Die nimmer ist zu schätzen,

Des Herrn Wort in uns wirkt und schafft.

Darum wir sollen setzen

Zurück Gold, Geld

Und was die Welt

Sonst herrlich pflegt zu achten

Und jederzeit,

In Lieb' und Leid,

Nach dieser Perle trachten.

 

6.) Nun, Herr, erhalt dein heilig' Wort,

Lass uns sein' Kraft empfinden.

Dein' Feinden steu'r an allem Ort,

Zeuch uns zurück von Sünden.

So wollen wir

Dir für und für

Von ganzem Herzen danken.

Herr, unser Hort,

Lass uns dein Wort

Fest halten und nicht wanken.

 

(a) direkt, unmittelbar

(b) unveränderlich

 

++++++++++++++++++++++++++++++++++++++++++

Autor: Christian Knorr von Rosenroth

Melodie: Durch Adams Fall ist ganz verderbt

++++++++++++++++++++++++++++++++++++++++++

gefunden in:

Allgemeines und vollständiges

Evangelisches Gesangbuch

für die königl. preuß. schlesischen Lande

Druck und Verlag Wilhelm Gottl.
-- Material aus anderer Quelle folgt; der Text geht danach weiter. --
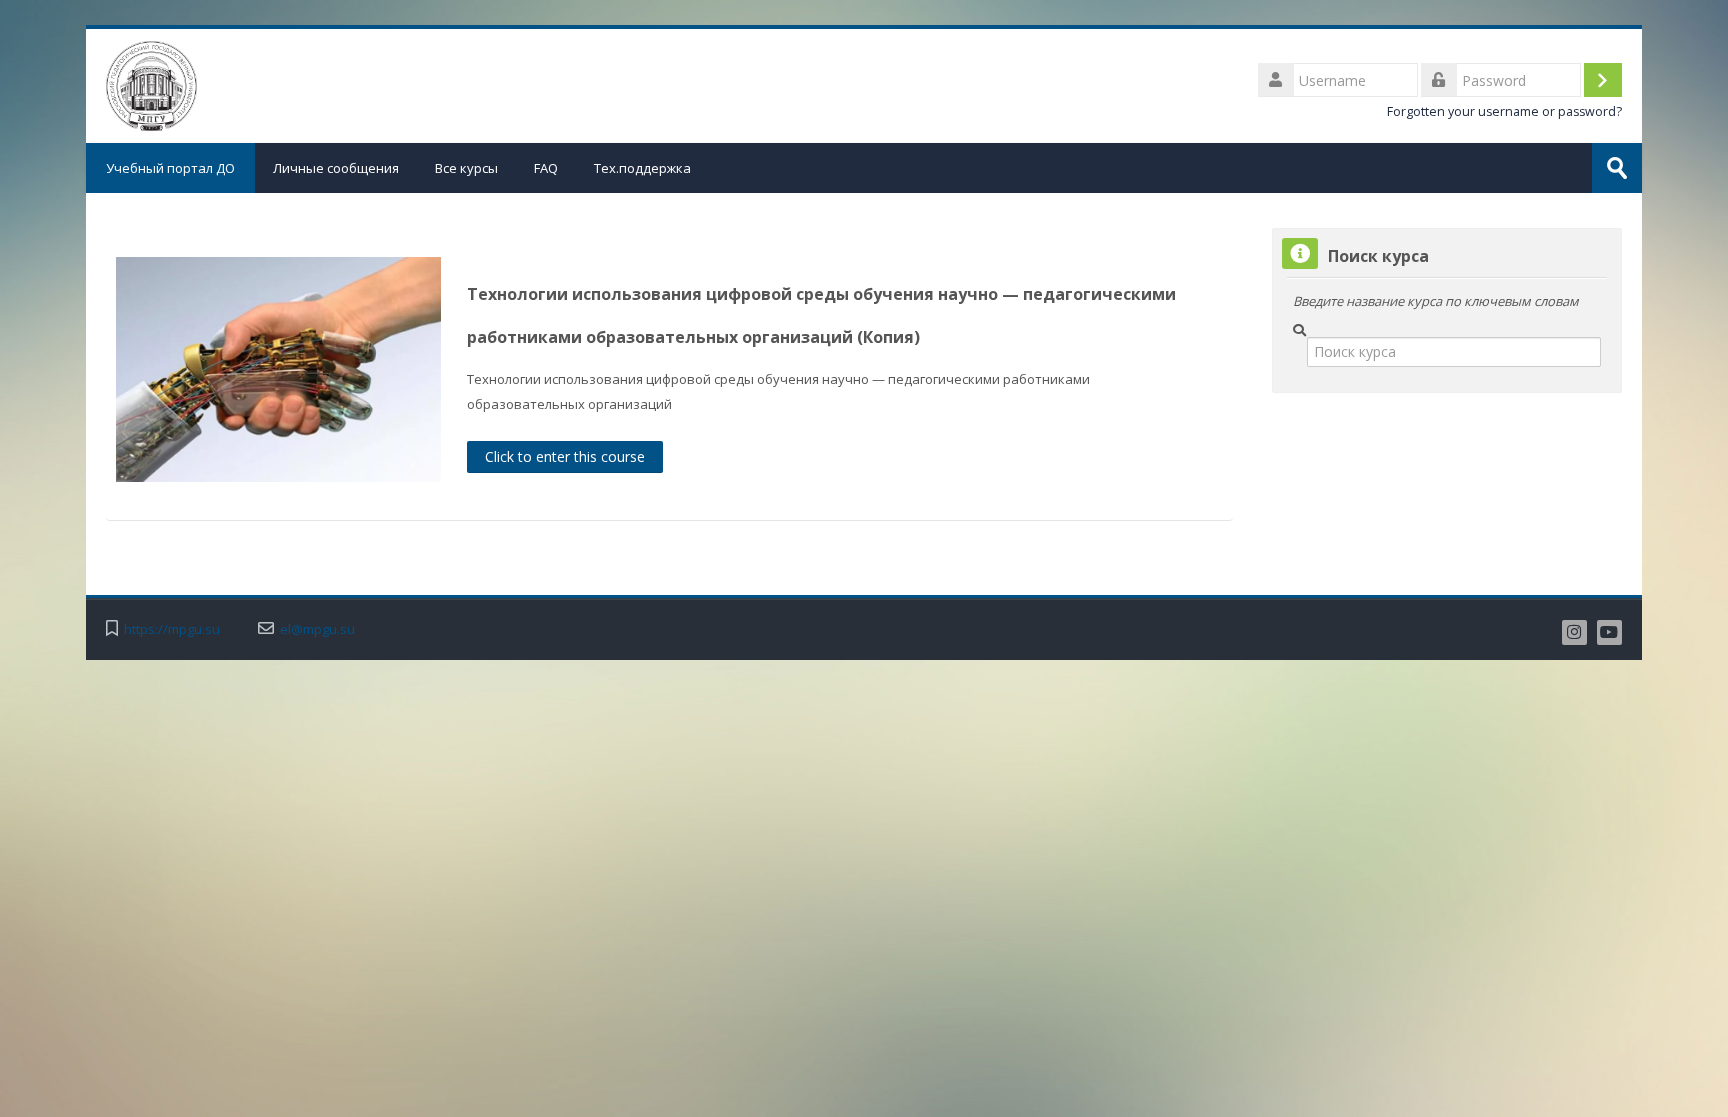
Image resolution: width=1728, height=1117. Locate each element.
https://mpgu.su (172, 629)
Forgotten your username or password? (1504, 111)
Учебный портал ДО (170, 168)
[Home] (151, 84)
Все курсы (466, 168)
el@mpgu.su (317, 629)
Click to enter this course (565, 456)
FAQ (546, 168)
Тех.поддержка (642, 168)
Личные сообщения (336, 168)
Korn

Breslau, 1860

Liednummer 729

Thema: Glaube, Kampf und Rechtfertigung

++++++++++++++++++++++++++++++++++++++++++

Christian Knorr von Rosenroth, * im Juli 1636 in Alt-Raudten bei Wohlau (Schlesien); † im Mai 1689 in Sulzbach (Oberpfalz), war ein deutscher Universalgelehrter, Schriftsteller und evangelischer Kirchenlieddichter. Er war schlesischer Pfarrerssohn, besuchte die Lateinschule zu Fraustadt, dann das Pädagogium in Stettin und studierte ab 1655 Theologie, Jura, Geschichte, Philosophie, klassische und moderne Sprachen und schloss die Studien 1660 als Magister mit einer Dissertation ab. In den folgenden Jahren betrieb er Privatstudien, vermutlich in Wittenberg und bereiste 1663–1666 die Niederlande, Frankreich und England. In den Niederlanden fand er Kontakt zu christlichen Gruppierungen. Entscheidend für ihn wurde der Kontakt zu Franciscus Mercurius van Helmont, durch dessen Vermittlung er 1668 Hof- und Kanzleirat des Pfalzgrafen Christian August zu Sulzbach wurde.

Sein Werk enthält Gelegenheitsdichtungen für den Sulzbacher Hof, Übertragungen von Sammlungen naturphilosophischer Werke, die er ausgiebig kommentierte, eine Zusammenstellung von Schriften der jüdischen Mystik unter dem Titel ‚Kabbala Denudata’ mit der Knorr von Rosenroth den einheitlichen Ursprung von christlicher Lehre und Kabbala nachweisen wollte. Von den vielen Liedern, die er für private Familiengelegenheiten dichtete, ist das Lied ‚Morgenglanz der Ewigkeit’ noch heute im kirchlichen Gebrauch.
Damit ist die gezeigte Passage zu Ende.